*MATERIAL FOR THE TASK*.

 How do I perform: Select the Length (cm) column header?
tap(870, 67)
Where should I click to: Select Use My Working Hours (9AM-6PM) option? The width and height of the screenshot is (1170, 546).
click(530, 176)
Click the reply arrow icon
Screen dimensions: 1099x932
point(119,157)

*TASK STATEMENT*. Every line of the material is to be transcribed exactly.

*RESULT OF THE EXERCISE*.
 How do I perform: Select the Length (cm) column header?
tap(870, 67)
Where should I click to: Select Use My Working Hours (9AM-6PM) option? The width and height of the screenshot is (1170, 546).
click(530, 176)
Click the reply arrow icon
Screen dimensions: 1099x932
point(119,157)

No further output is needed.